Mechanisms of epidermal stratification and force-mediated regulation of stem cell fate and positioning

As a self-renewing organ maintained by multiple distinct stem cell populations, the epidermis represents an outstanding, clinically relevant research paradigm to address mechanisms of stem cell regulation.

To achieve the dynamic turnover and maintenance of the critical skin barrier function, epidermal stem cells (SC) commit to differentiate and delaminate from the basal layer to form suprabasal layers.

What triggers SC differentiation, how the differentiating cells move upwards, and how differentiation and self-renewing divisions are balanced remain key open questions.

Cells within the epidermis are constantly exposed to tissue- and cell-scale forces that result in changes in cell and nuclear shape and volume.

Based on the emerging role of cell density and size in regulating SC fate, I hypothesize that dynamic nuclear and cell shape changes play central roles in regulating epidermal SC fate and in coupling fate changes to cell positioning within the tissue.

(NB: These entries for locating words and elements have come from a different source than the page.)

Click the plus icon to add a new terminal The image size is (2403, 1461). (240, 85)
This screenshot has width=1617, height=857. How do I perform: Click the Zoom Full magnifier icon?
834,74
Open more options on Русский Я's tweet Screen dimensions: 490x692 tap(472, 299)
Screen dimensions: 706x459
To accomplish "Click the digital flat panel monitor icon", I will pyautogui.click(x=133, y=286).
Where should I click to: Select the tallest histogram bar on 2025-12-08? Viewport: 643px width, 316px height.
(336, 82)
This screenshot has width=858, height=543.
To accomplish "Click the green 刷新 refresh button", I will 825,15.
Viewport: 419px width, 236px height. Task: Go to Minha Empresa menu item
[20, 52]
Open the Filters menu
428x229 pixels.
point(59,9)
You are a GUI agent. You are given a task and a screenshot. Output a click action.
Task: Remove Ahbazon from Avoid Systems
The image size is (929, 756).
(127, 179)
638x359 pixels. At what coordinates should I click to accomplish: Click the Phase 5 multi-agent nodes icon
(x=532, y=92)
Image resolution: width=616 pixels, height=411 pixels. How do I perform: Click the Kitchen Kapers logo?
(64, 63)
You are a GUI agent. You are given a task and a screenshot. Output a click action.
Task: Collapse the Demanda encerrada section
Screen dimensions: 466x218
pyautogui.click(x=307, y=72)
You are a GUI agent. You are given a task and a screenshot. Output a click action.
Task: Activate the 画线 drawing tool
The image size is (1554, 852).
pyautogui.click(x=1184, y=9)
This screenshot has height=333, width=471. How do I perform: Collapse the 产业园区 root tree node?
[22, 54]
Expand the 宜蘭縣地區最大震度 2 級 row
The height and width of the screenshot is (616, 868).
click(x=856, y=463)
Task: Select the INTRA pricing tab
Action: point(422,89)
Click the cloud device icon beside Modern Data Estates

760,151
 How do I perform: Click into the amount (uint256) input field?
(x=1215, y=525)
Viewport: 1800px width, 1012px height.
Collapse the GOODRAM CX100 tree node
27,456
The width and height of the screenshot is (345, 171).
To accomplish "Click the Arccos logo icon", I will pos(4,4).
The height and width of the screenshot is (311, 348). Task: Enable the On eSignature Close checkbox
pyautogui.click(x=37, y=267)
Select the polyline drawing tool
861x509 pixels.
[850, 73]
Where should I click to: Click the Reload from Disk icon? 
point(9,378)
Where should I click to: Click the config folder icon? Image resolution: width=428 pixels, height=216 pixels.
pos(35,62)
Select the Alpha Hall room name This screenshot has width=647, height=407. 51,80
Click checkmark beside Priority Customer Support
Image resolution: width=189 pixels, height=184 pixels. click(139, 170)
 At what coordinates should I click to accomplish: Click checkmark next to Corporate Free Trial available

By combining an innovative, live embryo imaging pipeline, quantitative image analysis, and theoretical models, I aim to decipher the dynamics of epidermal morphogenesis.

Using transgenic reporter mice for the nucleus, plasma membrane, cytoskeleton, and differentiation, I will map large-scale and local mechanical transitions along the developmental timeline and correlate them with nuclear and cell shape changes, cell division, differentiation and delamination.

I will combine these quantitative imaging experiments with computational modeling, genetic manipulation of contractility, spatial single cell transcriptomics and in vitro cell biology to discover the cellular and molecular mechanism by which tissue geometry and cell/nuclear shape guide cell fate and dynamic positioning.

Altogether, this project will uncover fundamental mechanisms of epidermal stratification during development and homeostasis.